Yes, no worries. All good. Okay. So the next question I have for you is, I think the challenge -- so Street recognizes that potential of 718, right, and Parkinson's and Huntington's and potentially in the Alzheimer's data set that we'll be seeing also. The challenge for them always exists is that these studies have been in small open-label [ variants ]. And so how can they get comfortable about the totality of the data derisking, I guess, future development? So I think that's -- I think they recognize the opportunity but maybe fail to figure out the translation of the open-label small studies to larger studies across the 3 indications.

Right. Well, I understand, and actually, we agree that we're sort of a placebo-controlled study away from definitively declaring that what we're seeing in these tests are drug versus placebo. What I would point to, and we'll be presenting the Alzheimer's data in the near future, is the consistency of data and how rapidly improvements are seen across learning and memory and executive function. It's unlikely that those are learned tests or placebo effects, given the data we've seen to date, where the drug works when it's on, it stops working a little bit when it's off, for most of those assessments. But we'll have across the Huntington's trial and soon the Parkinson's trial, which we said we're going initiate early next year, at least 2 shots at placebo-controlled trials. And those data will demonstrate definitively that the benefits that we're seeing across learning and memory and executive function are, in fact, drug benefit.

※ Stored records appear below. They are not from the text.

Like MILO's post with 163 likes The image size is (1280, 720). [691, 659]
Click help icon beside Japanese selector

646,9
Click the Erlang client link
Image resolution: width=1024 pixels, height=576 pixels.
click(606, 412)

So now let's move to 324. So we're eagerly awaiting the design of the Phase IIb, but I guess the question that I have for you -- so you've publicly said that you're doing a dose-ranging study. You're going to be changing the time of the dose administration at night versus the morning. So I guess, given these changes, like what magnitude change do you expect to see with lower doses in efficacy and safety? So if you could just provide some commentary because the Phase II data looked very, very encouraging. So the question here is, if you change some of the variables, how will that impact the data?

Right. So we are running a -- it will be a placebo-controlled study. We talked about it being of longer duration. But we'll have more, at FutureCast, on the actual study design. And we are looking at various dose ranges. What I -- what we're looking for is a dosing frequency that allows for continuous drug. It will be a chronic medication, and at sort of that 30% to 50% change in essential tremor as well as changes or alignment of changes with activities of daily living. And what we saw with the Phase II, while it was dose at the high end of the dosing scale, we saw that 30% to 45% reduction in essential tremor. And very importantly, we also saw a statistically significant alignment between those changes in essential tremor and the changes in activities of daily living. And we'll hear from patients, but things as simple to you and me as feeding ourselves with the spoon, buttoning our buttons or texting friends, going from not being able to do that to doing that is a life changer. And that's what we'll be looking for.

And then maybe the last question for you, so what should we be expecting to learn at the R&D Day?

Yes. So in FutureCast, we'll have a bit more on zuranolone, less on the data readout -- because we've put the data out there -- and more on the experience of what treating physicians might be thinking about in the real world. We'll go through SAGE-324, the Phase II design. And then we'll also talk about SAGE-718, the totality of data. And if available, we'll talk about the Alzheimer's data as well.

Great. Thank you so much, Barry. Thank you. We're coming to the end of the fireside chat. The 30 minutes really flew by. So thank you so much for making yourself available. And thank you for all the great work and dedication that you've brought to Sage, and so we're really excited to work with you and seeing 2022 will be a great year. Thanks again on behalf of all of us here at Piper Sandler.

Yas, Thanks for having us. It's been a great year. I'm looking forward to next year. And let's remind everybody that while zuranolone is incredibly exciting, we have an entire pipeline of Sage-invented products that we'll be bringing forward and talking more about in the months and years to come. So really great time for the company.

Great. Thank you. Thank you, everyone.